▸ SUPPLIED PASSAGE:
I can’t claim this is a translation of Kirill’s translation of Bukowski
or the way Bukowski appears in Kirill’s early poems as translated by Keith Gessen back into English as Bernadette Mayer

but I can suggest it

so friends! Hold the bloody sponge up! for all to see!

the bedpan they turned over and propped me up with for a pelvic exam because the room didn’t have a bed with stirrups
the fear a doctor would say there’s nothing wrong with you
you’re just constipated

something I’ve been told before sometimes that was true

THE BOOK

Stephanie Young wrote It's No Good Everything's Bad, during a few pressured weeks that included ovarian cysts, ER visits, the women's gender strike, non profits arts fundraisers, and researching 1970s feminist health collectives. Taking as a jumping-off point the work of Russian poet Kirill Medvedev as it appears in It's No Good (a set of English translations by Keith Gessen, Mark Krotov, Cory Merrill, and Bela Shayevich, published by our friends at Ugly Duckling Presse), Young's long poem meditates on gender, revolution, money, and the medical-industrial complex, pulsing, all along, with urgency, humor, and anger. She says of the book: "If someone else had not already written a book called Seizing the Means of Reproduction, I would say this poem would like to seize the means of reproduction."

▸ DATA SHOWN:
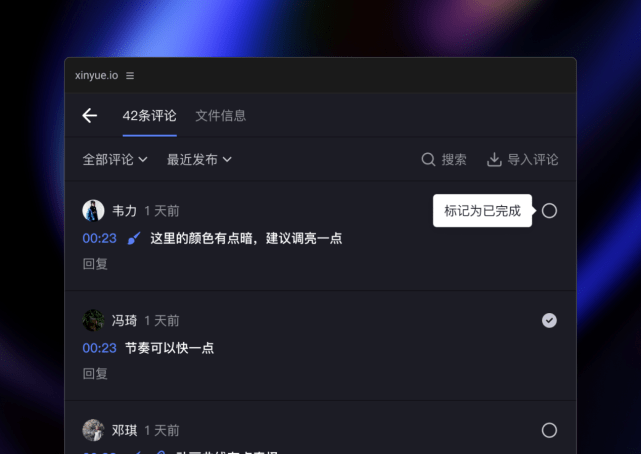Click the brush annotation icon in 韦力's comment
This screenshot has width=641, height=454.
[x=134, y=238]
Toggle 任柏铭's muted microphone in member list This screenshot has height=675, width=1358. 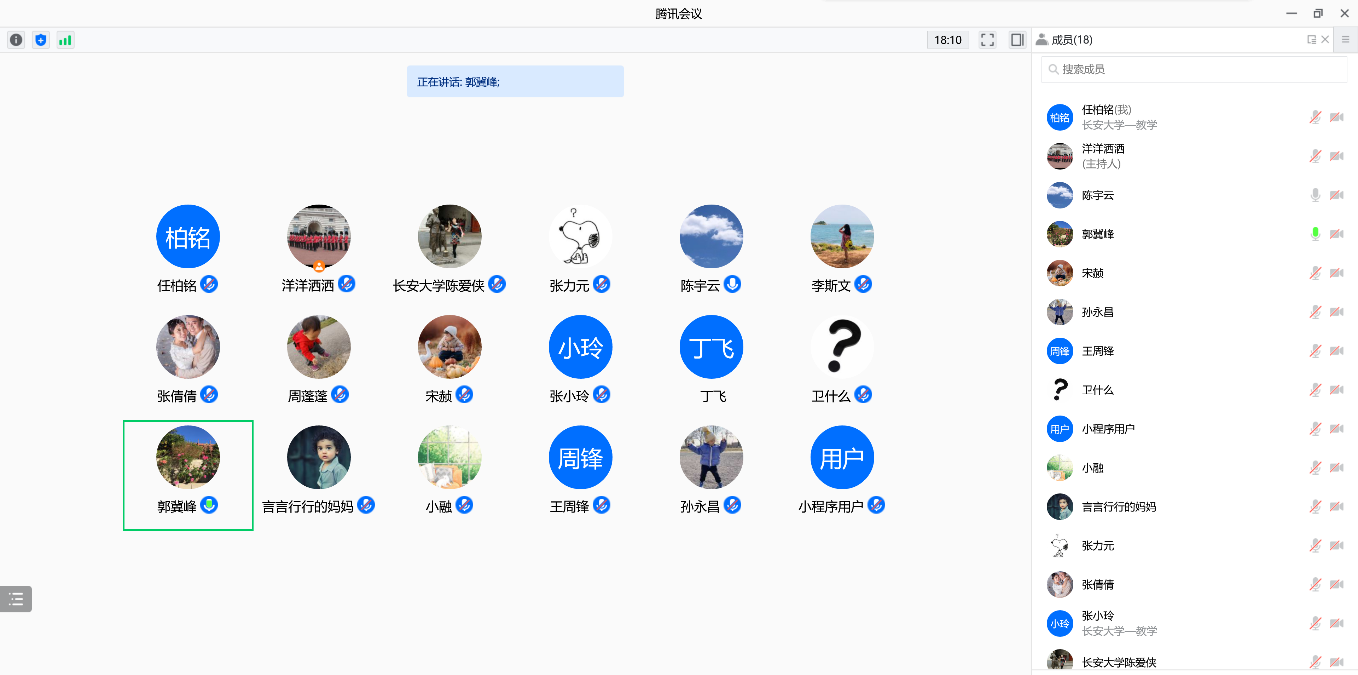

▸ ACTIVITY:
Write what comes next in the passage about Stephanie Young's It's No Good Everything's Bad, picking up after its final sentence.

▸ YOUR RESPONSE:
 

THE AUTHOR

Stephanie Young lives and works in Oakland. Her books include Pet Sounds (forthcoming from Nightboat Books in 2019), Ursula or UniversityPicture Palace, and Telling the Future Off. She edited the anthology Bay Poetics and with Juliana Spahr, A Megaphone: Some Enactments, Some Numbers, and Some Essays about the Continued Usefulness of Crotchless-pants-and-a-machine-gun Feminism. Stephanie is a member of the Krupskaya small press publishing collective.